- WORK INSTRUCTIONS -
Your answer must be the lines from the one containing "At what coordinates should I click to accomplish: Expand" through the last line below, copied exactly, with no pictures.

(Saved data entries)
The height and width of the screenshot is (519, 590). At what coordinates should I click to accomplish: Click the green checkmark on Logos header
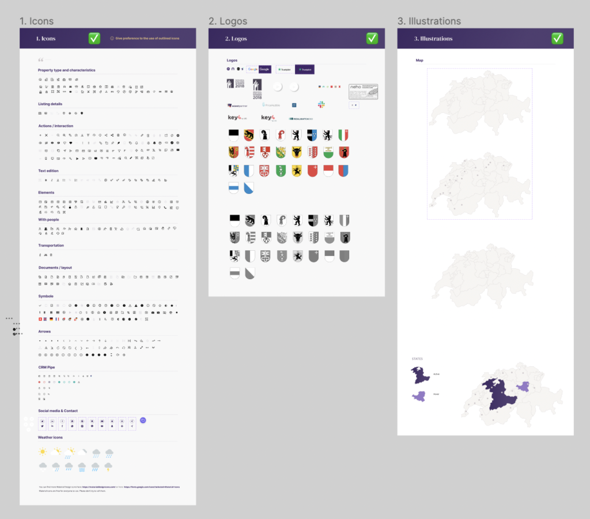pos(372,39)
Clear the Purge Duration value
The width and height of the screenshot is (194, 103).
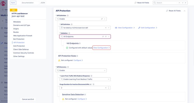(106, 88)
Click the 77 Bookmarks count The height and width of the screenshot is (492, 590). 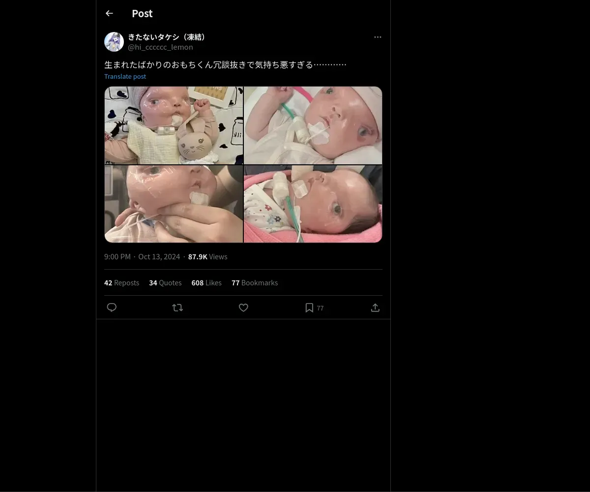[x=255, y=283]
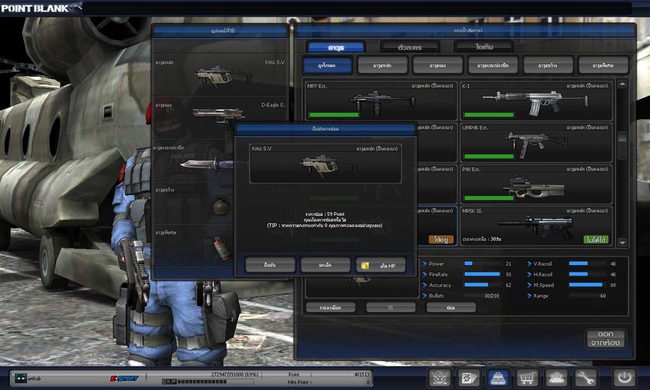650x390 pixels.
Task: Click the power exit icon
Action: 623,377
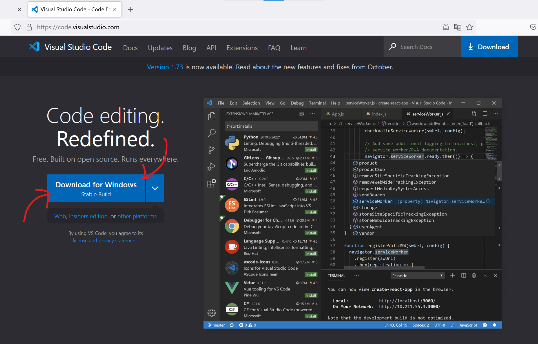Open the Pocket save icon

tap(533, 27)
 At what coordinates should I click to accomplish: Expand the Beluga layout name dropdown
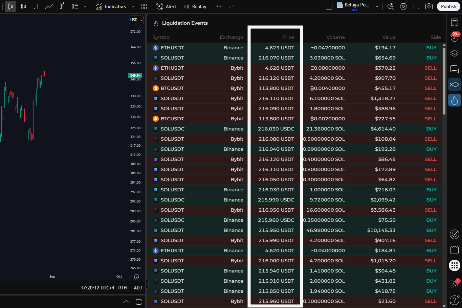377,6
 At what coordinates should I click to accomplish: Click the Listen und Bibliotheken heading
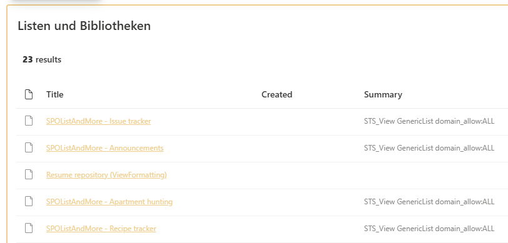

- REPLY -
 At what coordinates should I click to accomplish: Expand the Beluga layout name dropdown
377,6
 At what coordinates should I click to accomplish: Click the Listen und Bibliotheken heading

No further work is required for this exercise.